The first 2-3 months were difficult, not in temptation, but in the realization that some of your friends would demonstrate their insecurities with your personal choice in frustrating ways. “Are you not going to be fun anymore?” one friend quite literally said to me. To be honest, I asked myself the same question in those early days.


Having to navigate real feelings and inhibitions sans alcohol required the most fortitude. I had to be really vulnerable and honest about my anxiety struggles for the first time. Alcohol made me the funny girl. The sure of herself girl. The ‘Yes’ girl. What I didn’t realize then but I know now is that I was already those versions of myself in the ways.


I like to view my sober self in the ways I observed my inner child. There are transferable qualities in each that I’m so happy I was able to identify with when I made this transition. Chiefly, in the way a kid processes emotions as raw and unadulterated, I was able to handle emotions as they come in a similar way. With alcohol, your emotions are hardly your own, whereas a child only has his/her own emotions in a viscerally authentic way. Secondly, without alcohol, I actually found that I’m a friendlier, more genuine version of myself. That child sense of discovery came back full force, and I was able to connect with the things that made me me a long time ago that I had since been repressing due to alcohol restraints and peer pressure.


When I became sober, I realized my capacity for life was much stronger than it was when I drank.

With the help of a good seltzer brand, self help books/blogs, and people who understood, I grew to be friends with my sober self.


There are so many ways to navigate sobriety, and finding what works for you is crucial. Though I’m sure you will find the path made for your unique journey, here are some resources I’ve found incredibly helpful.


  1. Book: Quit Like A Woman by Holly Whittaker. She puts drinking culture into a generational/ cultural perspective and how women were fed into this disenfranchised drinking mentality, and it’s highly engaging, thoughtful, and inspiring. You can also find her podcast “Quitted” wherever you podcast!

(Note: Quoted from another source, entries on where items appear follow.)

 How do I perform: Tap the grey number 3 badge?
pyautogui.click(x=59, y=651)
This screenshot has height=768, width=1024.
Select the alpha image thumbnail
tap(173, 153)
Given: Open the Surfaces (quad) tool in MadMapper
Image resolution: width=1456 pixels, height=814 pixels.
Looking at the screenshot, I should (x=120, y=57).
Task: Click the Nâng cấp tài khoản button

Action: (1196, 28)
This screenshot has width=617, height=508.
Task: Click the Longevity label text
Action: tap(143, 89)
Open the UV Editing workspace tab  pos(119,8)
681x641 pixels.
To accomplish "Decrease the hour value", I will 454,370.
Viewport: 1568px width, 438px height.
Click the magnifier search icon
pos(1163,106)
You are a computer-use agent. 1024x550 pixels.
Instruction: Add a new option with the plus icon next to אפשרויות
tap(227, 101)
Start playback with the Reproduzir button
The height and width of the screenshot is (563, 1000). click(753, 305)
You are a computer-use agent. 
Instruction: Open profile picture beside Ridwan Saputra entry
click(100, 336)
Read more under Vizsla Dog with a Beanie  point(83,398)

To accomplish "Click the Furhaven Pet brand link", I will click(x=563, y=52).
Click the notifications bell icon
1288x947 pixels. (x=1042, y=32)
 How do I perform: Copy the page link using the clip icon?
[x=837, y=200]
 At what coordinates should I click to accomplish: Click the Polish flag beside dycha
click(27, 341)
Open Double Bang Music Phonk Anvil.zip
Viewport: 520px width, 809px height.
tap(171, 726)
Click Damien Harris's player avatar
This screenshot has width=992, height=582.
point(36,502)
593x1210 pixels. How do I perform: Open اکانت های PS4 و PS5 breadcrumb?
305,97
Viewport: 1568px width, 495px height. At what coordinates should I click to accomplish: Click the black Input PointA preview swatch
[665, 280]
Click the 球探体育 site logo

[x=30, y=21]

  2. Substitutions: It doesn’t have to be diet cokes and Shirley temples from here on out. Athletic Brewing Company out of CT makes amazing n/a IPAs, but if you can’t find it, Heineken 0 is so bomb. For non beer drinkers: Make drinks more fun by combining a mix of your favorite seltzer, juice of your choice, some fresh ice and frozen berries and make it a money mocktail!

  3. Not so much a resource, but find friends and family who respect your healthy choices and aren’t just drinking buddies. Once you become sober, you realize how often you’ve made friends through the connection of getting drunk, and it might not always serve you after you stop doing what THEY love.